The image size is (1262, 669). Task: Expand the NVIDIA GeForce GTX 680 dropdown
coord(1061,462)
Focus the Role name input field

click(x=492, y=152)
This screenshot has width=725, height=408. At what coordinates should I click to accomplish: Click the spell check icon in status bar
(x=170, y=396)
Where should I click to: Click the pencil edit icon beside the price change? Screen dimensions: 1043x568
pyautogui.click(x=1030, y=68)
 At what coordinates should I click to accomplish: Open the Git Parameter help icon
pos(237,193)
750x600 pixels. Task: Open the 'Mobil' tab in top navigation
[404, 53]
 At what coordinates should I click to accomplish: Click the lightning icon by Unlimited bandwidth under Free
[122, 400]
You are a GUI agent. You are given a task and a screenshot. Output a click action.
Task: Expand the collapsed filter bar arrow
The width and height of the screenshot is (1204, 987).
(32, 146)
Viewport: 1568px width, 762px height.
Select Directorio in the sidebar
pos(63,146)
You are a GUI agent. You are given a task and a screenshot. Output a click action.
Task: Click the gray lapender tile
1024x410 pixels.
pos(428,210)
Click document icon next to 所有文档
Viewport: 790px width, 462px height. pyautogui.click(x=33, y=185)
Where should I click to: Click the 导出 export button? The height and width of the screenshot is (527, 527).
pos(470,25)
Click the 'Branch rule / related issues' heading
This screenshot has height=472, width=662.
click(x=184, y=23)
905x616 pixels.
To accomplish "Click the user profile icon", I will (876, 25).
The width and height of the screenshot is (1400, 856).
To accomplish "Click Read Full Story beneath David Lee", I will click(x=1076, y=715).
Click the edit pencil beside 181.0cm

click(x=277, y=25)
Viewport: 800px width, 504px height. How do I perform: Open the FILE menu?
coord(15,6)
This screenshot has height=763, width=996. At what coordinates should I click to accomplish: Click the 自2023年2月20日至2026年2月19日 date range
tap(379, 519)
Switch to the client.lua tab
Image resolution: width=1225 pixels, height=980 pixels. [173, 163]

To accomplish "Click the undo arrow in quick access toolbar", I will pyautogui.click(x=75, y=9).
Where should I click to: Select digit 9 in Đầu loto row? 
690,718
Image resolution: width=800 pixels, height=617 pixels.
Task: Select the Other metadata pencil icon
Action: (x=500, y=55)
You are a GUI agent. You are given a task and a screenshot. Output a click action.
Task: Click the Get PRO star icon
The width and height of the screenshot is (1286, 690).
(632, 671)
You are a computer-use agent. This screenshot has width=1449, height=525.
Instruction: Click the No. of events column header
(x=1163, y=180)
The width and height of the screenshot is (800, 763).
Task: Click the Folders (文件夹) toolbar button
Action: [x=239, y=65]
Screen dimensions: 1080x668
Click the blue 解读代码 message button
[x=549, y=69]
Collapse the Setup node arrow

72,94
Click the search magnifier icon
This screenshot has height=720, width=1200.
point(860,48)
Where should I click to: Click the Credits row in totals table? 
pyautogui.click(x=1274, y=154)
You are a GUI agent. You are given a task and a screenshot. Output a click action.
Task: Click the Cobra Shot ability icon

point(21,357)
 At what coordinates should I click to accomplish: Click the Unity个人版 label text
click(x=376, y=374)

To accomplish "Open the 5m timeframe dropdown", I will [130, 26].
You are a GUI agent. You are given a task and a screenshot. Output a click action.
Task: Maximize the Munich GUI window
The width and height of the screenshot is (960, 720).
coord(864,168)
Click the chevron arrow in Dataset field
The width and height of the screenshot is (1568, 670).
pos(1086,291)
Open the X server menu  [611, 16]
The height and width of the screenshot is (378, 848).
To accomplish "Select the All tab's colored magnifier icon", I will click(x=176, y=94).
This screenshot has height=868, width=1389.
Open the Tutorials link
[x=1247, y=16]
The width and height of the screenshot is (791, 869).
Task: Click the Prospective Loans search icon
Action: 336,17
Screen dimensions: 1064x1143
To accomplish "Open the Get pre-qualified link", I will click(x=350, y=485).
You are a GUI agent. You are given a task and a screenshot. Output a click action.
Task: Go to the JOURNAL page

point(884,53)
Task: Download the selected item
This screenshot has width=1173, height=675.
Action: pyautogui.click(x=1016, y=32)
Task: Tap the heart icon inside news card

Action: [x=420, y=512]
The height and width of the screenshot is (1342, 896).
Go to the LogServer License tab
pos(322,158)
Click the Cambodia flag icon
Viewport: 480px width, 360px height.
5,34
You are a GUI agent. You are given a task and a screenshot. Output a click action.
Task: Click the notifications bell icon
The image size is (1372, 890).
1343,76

→ **EXERCISE DETAILS**
If a line of the data contains "magnifier", copy it out.

→ **TASK OUTPUT**
Click the search magnifier icon
To accomplish "Select the All tab's colored magnifier icon", I will click(x=176, y=94).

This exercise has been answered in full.